Instructions to follow
Go through the listing below and state how many of its lines include "file". Write only that number.

Exercise materials
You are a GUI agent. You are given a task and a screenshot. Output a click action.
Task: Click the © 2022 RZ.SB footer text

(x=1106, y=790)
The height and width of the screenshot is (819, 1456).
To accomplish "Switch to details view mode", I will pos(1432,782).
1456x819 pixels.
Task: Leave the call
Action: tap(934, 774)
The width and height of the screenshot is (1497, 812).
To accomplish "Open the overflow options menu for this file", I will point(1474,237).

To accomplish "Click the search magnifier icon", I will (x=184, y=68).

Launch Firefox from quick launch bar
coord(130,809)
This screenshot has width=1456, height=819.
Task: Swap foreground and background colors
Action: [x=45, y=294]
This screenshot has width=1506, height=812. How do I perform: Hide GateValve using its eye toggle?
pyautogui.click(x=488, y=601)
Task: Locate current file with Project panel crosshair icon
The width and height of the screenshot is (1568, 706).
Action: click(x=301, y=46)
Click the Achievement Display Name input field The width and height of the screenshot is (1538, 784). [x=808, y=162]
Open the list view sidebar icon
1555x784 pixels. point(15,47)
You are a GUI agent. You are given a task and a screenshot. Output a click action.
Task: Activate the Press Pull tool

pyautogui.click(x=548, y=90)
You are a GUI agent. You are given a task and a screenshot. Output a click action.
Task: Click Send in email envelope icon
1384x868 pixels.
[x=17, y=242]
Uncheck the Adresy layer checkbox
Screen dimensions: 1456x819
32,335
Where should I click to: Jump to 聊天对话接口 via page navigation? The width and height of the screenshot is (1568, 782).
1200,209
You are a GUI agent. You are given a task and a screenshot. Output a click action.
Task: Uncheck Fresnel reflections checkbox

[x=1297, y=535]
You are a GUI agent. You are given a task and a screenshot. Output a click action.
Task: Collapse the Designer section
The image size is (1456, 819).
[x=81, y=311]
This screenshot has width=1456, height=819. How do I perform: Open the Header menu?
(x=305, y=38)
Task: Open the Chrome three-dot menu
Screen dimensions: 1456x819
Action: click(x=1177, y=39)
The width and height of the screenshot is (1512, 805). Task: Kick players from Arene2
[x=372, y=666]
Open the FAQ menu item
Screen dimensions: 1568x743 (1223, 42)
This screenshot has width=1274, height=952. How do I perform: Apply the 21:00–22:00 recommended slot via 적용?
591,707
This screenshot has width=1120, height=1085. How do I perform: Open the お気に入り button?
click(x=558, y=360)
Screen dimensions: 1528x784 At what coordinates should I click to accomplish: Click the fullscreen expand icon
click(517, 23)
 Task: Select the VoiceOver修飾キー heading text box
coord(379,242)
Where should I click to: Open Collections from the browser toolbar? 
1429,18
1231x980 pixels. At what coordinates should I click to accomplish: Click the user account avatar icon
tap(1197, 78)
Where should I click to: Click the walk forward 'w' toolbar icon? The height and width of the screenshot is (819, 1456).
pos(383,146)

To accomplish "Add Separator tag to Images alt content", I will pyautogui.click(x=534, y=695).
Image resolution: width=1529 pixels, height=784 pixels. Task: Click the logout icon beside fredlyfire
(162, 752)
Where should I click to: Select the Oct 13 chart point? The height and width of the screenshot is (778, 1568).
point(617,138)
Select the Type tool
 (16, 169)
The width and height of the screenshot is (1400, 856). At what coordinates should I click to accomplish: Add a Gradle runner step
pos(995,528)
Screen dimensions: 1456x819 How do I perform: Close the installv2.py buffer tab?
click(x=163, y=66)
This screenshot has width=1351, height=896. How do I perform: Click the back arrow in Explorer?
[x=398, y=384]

Response to this exercise
2